**给定要求:** 请抄录清单中从含有“The image size is (800, 480).”的那一行起直到清单末尾的部分，把其中的“Disable”替换为“Enable”，其余一律不变，图片不要写入答案。
********
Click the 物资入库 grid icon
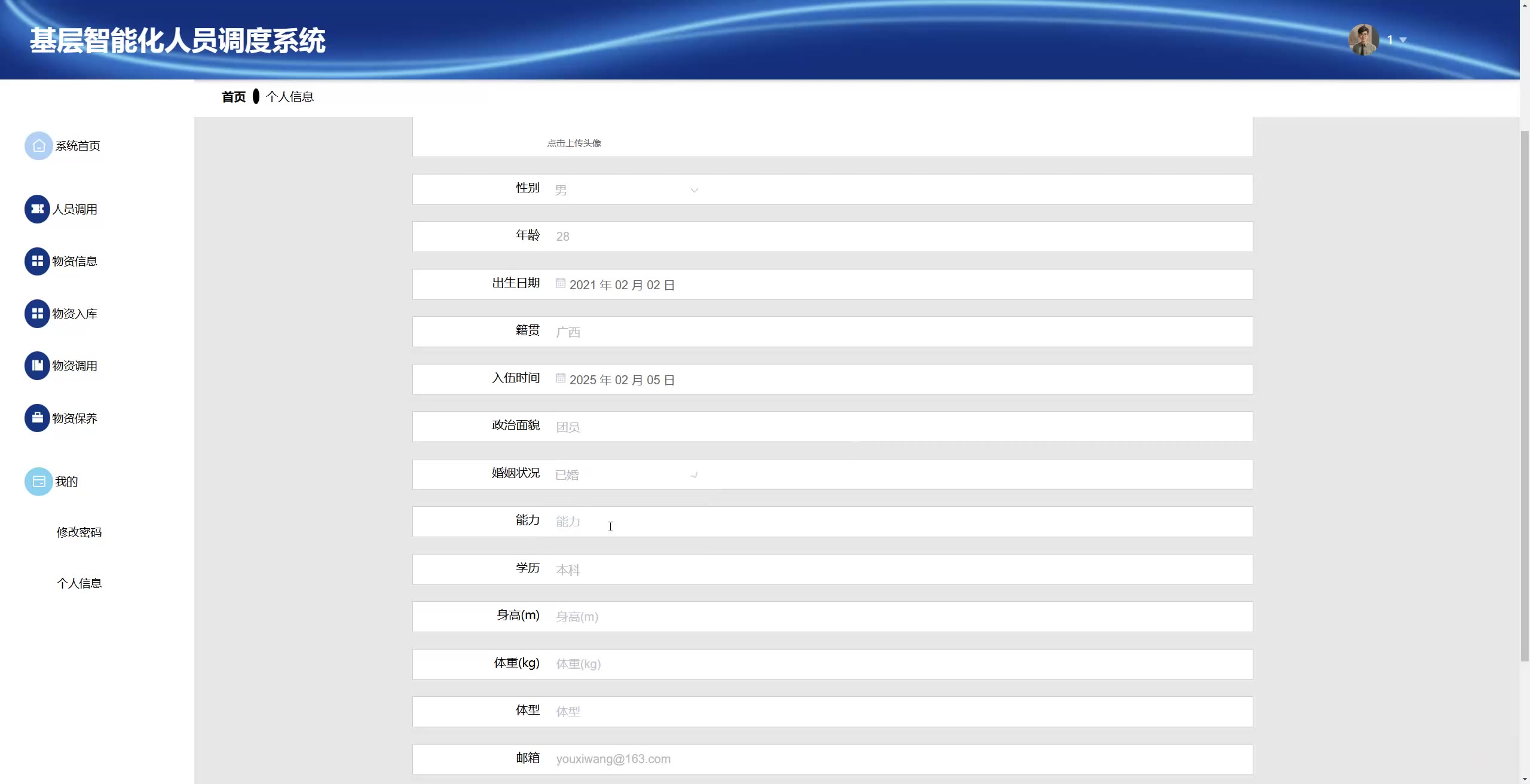 (x=37, y=314)
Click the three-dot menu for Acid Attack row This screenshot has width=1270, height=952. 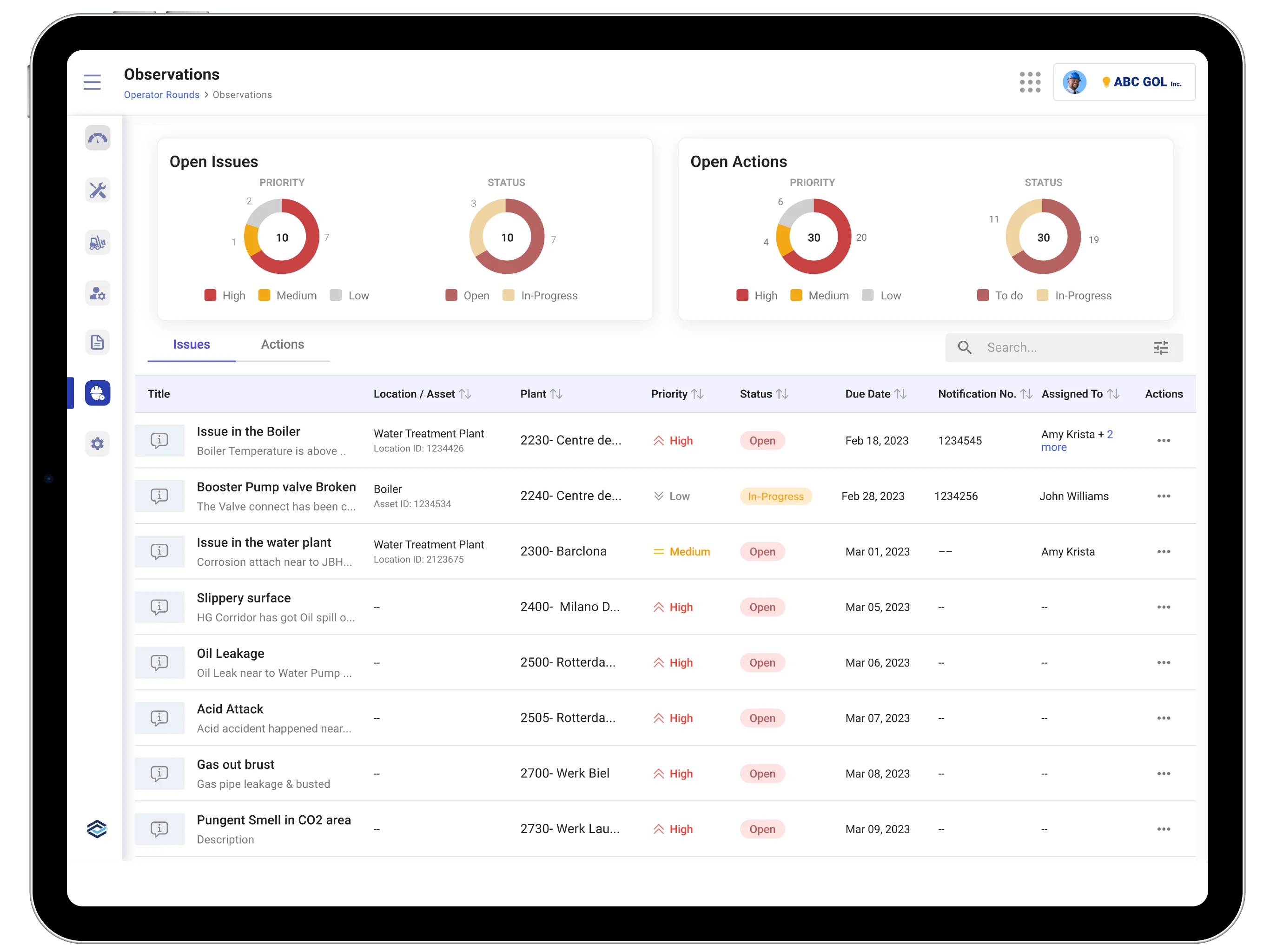(x=1163, y=717)
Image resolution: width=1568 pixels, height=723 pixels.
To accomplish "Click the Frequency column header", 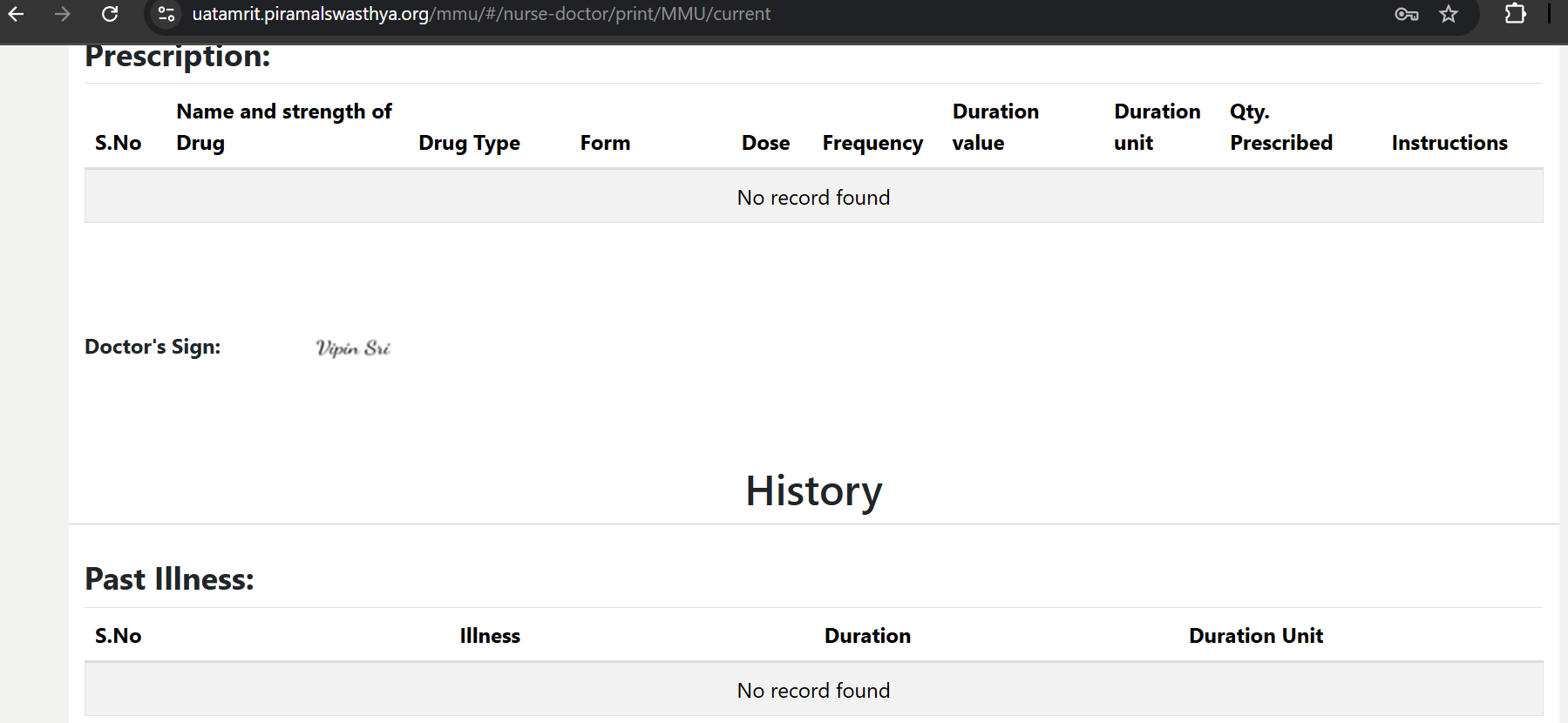I will [x=872, y=143].
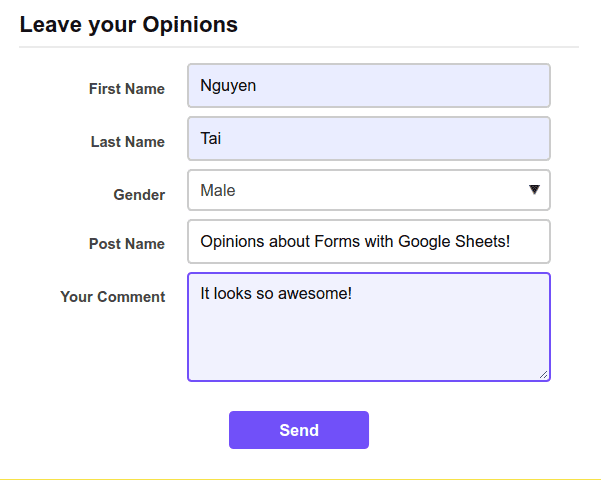Click the Post Name label

[127, 244]
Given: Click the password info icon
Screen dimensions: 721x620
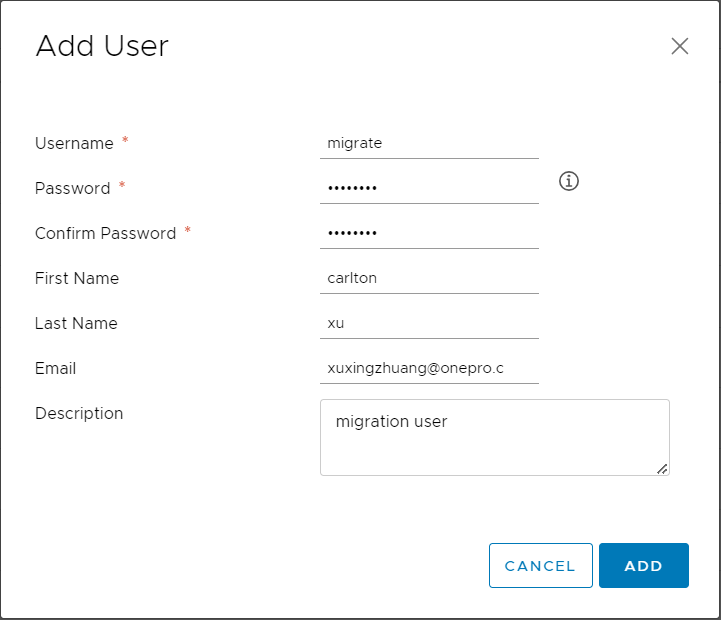Looking at the screenshot, I should click(x=569, y=181).
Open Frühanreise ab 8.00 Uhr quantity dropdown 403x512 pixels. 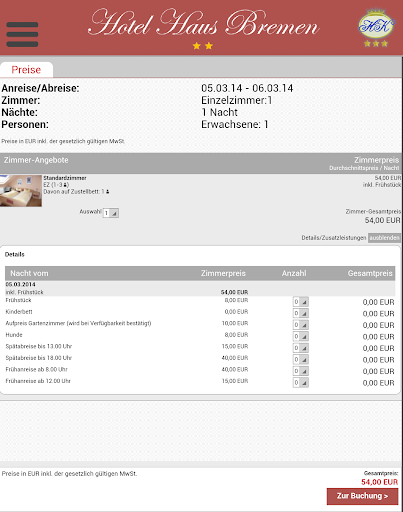coord(301,371)
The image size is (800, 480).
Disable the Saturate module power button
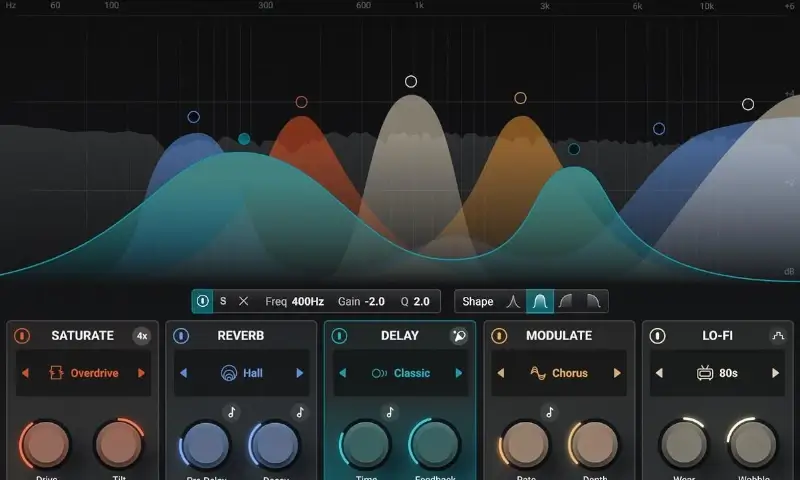point(23,336)
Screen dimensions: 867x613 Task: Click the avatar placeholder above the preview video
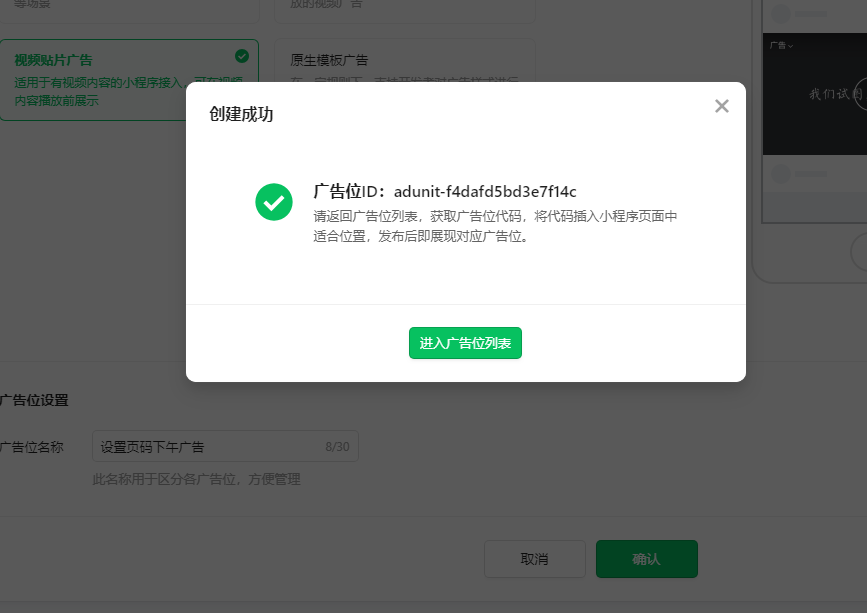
********
**参考解答:**
The image size is (800, 480).
Enable the Saturate module power button
point(23,336)
Screen dimensions: 867x613 Task: Click the avatar placeholder above the preview video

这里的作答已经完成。